Results of a deterministic algorithm like Girvan-Newman can be reproduced by running the algorithm repeatedly using the same input data. The impact of different input data, scoring values and priorities can therefore be analyzed as the algorithm itself does not include a random element. A non-deterministic algorithm like ELP (Leung) complicates analysis, as changes in the results do not always result from input changes. Furthermore, results always need to be safely persisted and reloaded since they cannot be reproduced reliably. An element of randomness is not necessarily a disadvantage: Running multiple algorithm cycles presents different solutions and outlines where the difficult architectural decisions reside.

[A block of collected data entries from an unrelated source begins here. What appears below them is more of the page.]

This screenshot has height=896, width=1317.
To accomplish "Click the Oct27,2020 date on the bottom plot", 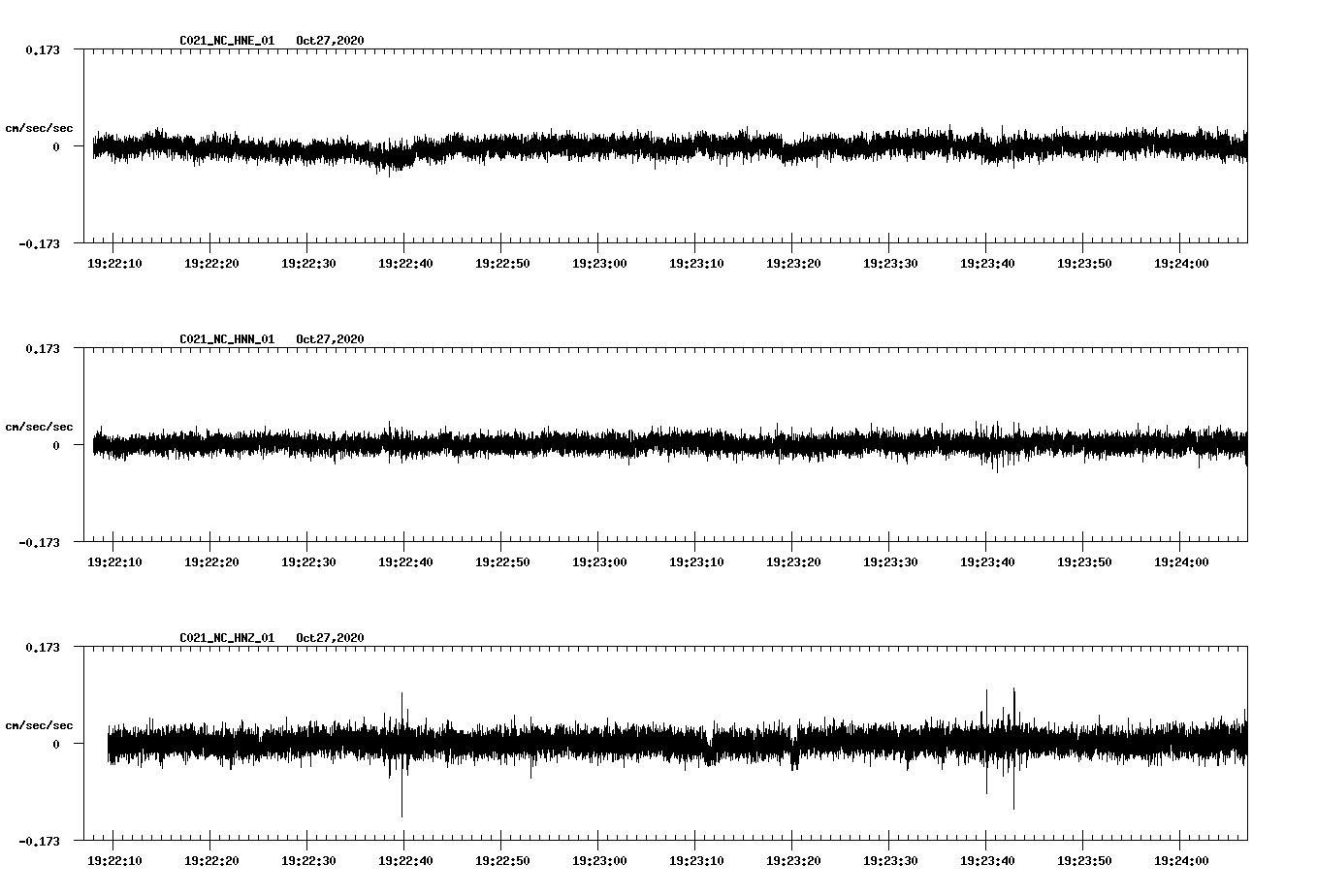I will point(330,637).
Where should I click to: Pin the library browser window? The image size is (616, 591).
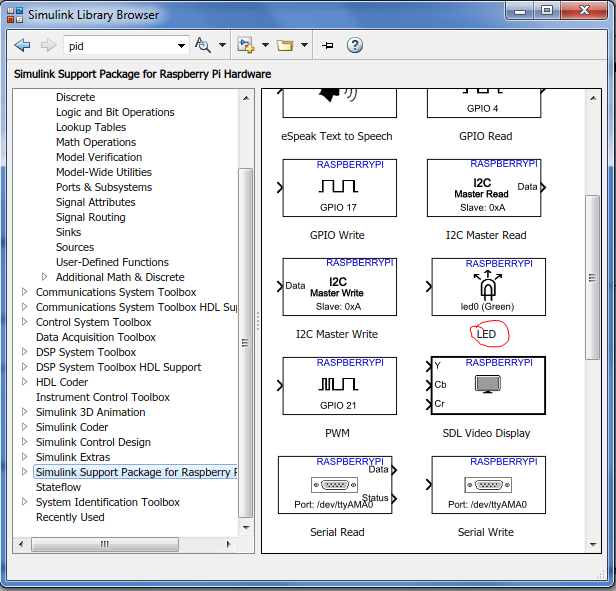pos(327,45)
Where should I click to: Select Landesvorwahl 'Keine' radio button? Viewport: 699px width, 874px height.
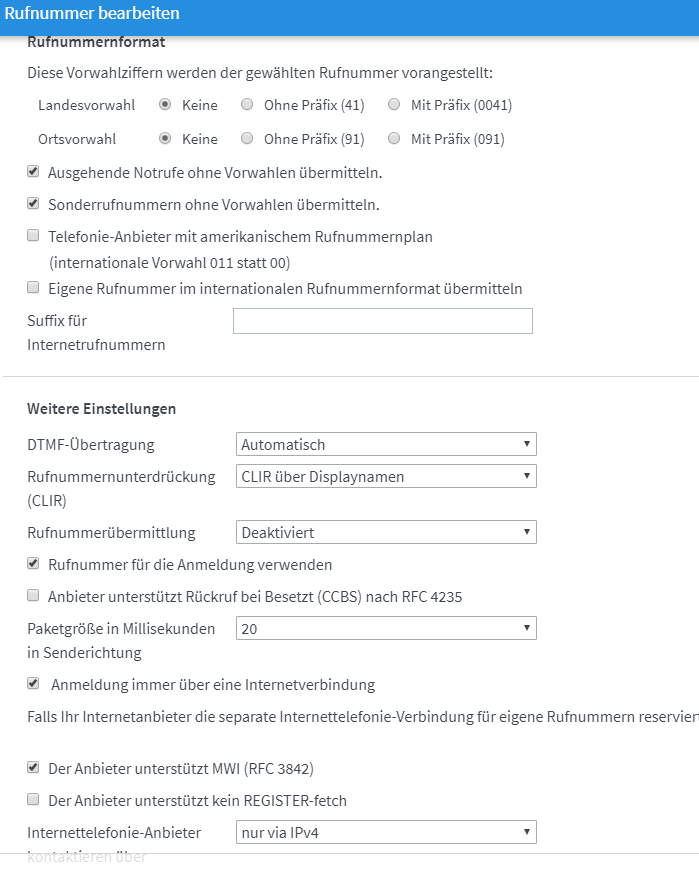[165, 105]
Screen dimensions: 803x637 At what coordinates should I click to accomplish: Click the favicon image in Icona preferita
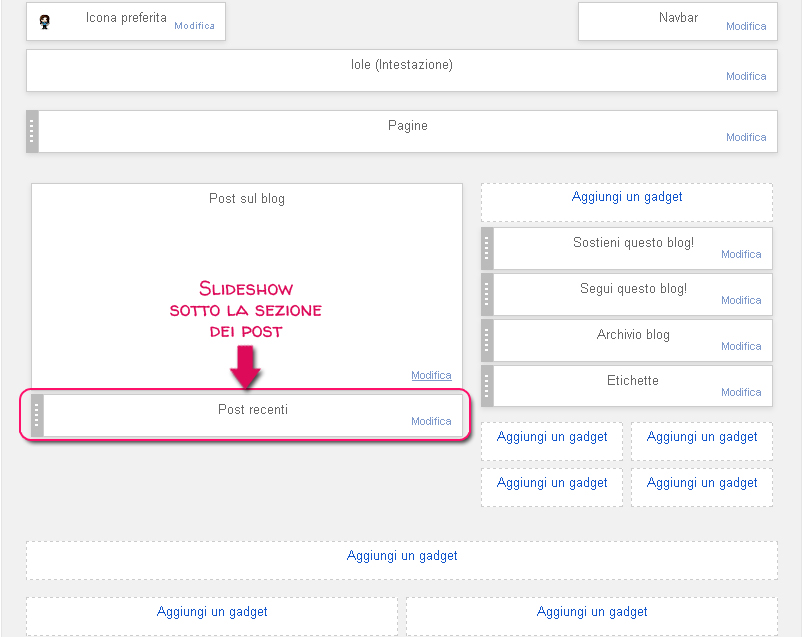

Providing the number of clusters as a parameter to the algorithm has the advantage of analyzing the service decomposition with any possible number of services. This feature can be used to better understand the structure and coupling between parts of the system when running the algorithm with varying input. Requesting a high number of services, for instance, may indicate how services can be decomposed further; a small predefined service number allows systems to gradually emerge from a monolithic architecture to service orientation. However, algorithms requiring the number of services as input shift the responsibility to answer this critical question back to the user; as architects are often prejudiced on the number of services their system should be composed of, this is not always desirable. Letting Service Cutter suggest not only the content of each service, but also the number of services (as ELP does) challenges the user to reassess his/her ideas against the suggested candidate service cuts.

Priority Scoring.

The analysis and processing of coupling criteria uses a weighted graph and scorers. The weight on an edge between two nanoentities is the sum of all scores per CC multiplied by their priorities. Table 4 illustrates the calculation:

Table 4. An exemplary calculation of the weight of an edge.

The score is a number from −10 to +10. A score of +10 expresses that these two nanoentities should definitely reside in the same service according this coupling criterion. A score of −10 therefore represents the opposite extreme, i.e., that the nanoentities should be placed into different services.

The calculation is performed for every link between nodes with coupling information; Fig. 5 shows an example. The calculation depends on the involved coupling criteria; the scorers map coupling criteria to actual numbers used to construct the weighted graph. Table 5 maps CCs to the five types of scorers that differ in their calculation logic:

Fig. 5.
figure 5

Weighted edges representing the coupling connect the nanoentities.

Table 5. Coupling criteria and the scorers calculating the weight of the edges.

A detailed description of the scorers in Service Cutter can be found in [7].

5 Evaluation via Prototyping, Case Studies, Action Research

We validated our research results via implementation, case study, and action research. Service Cutter’s current implementation supports a basic feature set that realizes the structured approach of splitting a system into discrete, loosely coupled services:

  • 14 out of 16 coupling criteria from Sect. 3 are implemented (see Table 5).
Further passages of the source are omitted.